> _Selected passage_
****************
# Best headphones for mobile(Budget- Rs1000-2000)



## RATHIN (Jan 15, 2013)

Hi...........I am looking for headphones which can be used with mobile as well as laptop. My budget is between Rs1000 to Rs2000. So kindly suggest me best option!


----------



## warfreak (Jan 16, 2013)

You can get Senheiser HD 202 for arnd 2k from Prime ABGB


----------



## clickclick (Jan 16, 2013)

JBL Tempo on ear, u can find it online anywhere between 1700-1900


----------



## audiophilic (Jan 24, 2013)

Are you into over-ear or in-ear?


----------



## ShankJ (Jan 24, 2013)

audiophilic said:


> Are you into over-ear or in-ear?



Arn't headphones supposed to be over-ear??


----------



## audiophilic (Jan 24, 2013)

Shashank Joshi said:


> Arn't headphones supposed to be over-ear??



Headphones come in a variety from in-the-ear to over-ear. Its a very non-specific term. So some earphones are called in-ear headphones, while some prefer to call them in-ear canalphones.


----------



## ShankJ (Jan 24, 2013)

Arn't those earphones which come in two variant- in-ear(canalphones) and the other version.. Headphones i thought was only of one type..


----------



## audiophilic (Jan 27, 2013)

Shashank Joshi said:


> Arn't those earphones which come in two variant- in-ear(canalphones) and the other version.. Headphones i thought was only of one type..



It depends on how you define the terms.


----------



## red dragon (Jan 27, 2013)

audiophilic said:


> Headphones come in a variety from in-the-ear to over-ear. Its a very non-specific term.


No sir!You are completely wrong!


----------



## ShankJ (Jan 27, 2013)

audiophilic said:


> It depends on how you define the terms.



and how do you define it??



red dragon said:


> No sir!You are completely wrong!



explain..!!


----------



## tkin (Jan 28, 2013)

Shashank Joshi said:


> and how do you define it??
> 
> 
> 
> explain..!!


In ear headphones(earphones) are called IEM aka In ear monitors, headphones can also be of different types, like over the ear(Circumaural surround the ear, Supra-aural press against the ears) clip on, or around the neck etc. If it goes inside your ear its IEM/canalphone(well technically there are another type of earphones, like these: TDK-EB-100 Stereo Headphone with Enhanced Bass - TDK: Flipkart.com these are just called earphones or earbuds), else its headphone.

Headphones hang around your head, earphones go in your ear.


----------



## ShankJ (Jan 28, 2013)

tkin said:


> In ear headphones(earphones) are called IEM aka In ear monitors, headphones can also be of different types, like over the ear(Circumaural surround the ear, Supra-aural press against the ears) clip on, or around the neck etc. If it goes inside your ear its IEM/canalphone(well technically there are another type of earphones, like these: TDK-EB-100 Stereo Headphone with Enhanced Bass - TDK: Flipkart.com these are just called earphones or earbuds), else its headphone.
> 
> Headphones hang around your head, earphones go in your ear.





well said.. That was what i was trying to explain..


----------
****************
> _Source data_
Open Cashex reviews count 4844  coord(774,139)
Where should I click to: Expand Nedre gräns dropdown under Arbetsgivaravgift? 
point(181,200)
****************
> _Challenge_
Summarize the headphone forum thread in three sentences. Nothing in the lines is needed for this work.

> _Written answer_
RATHIN asks for headphones that work with both a mobile and a laptop on a budget of Rs1000 to Rs2000. Replies suggest the Senheiser HD 202 for around 2k from Prime ABGB and the JBL Tempo on ear, found online for 1700 to 1900. The thread then turns to what counts as headphones, and tkin explains that anything going inside the ear is an IEM or canalphone while headphones hang around the head, an explanation ShankJ agrees with.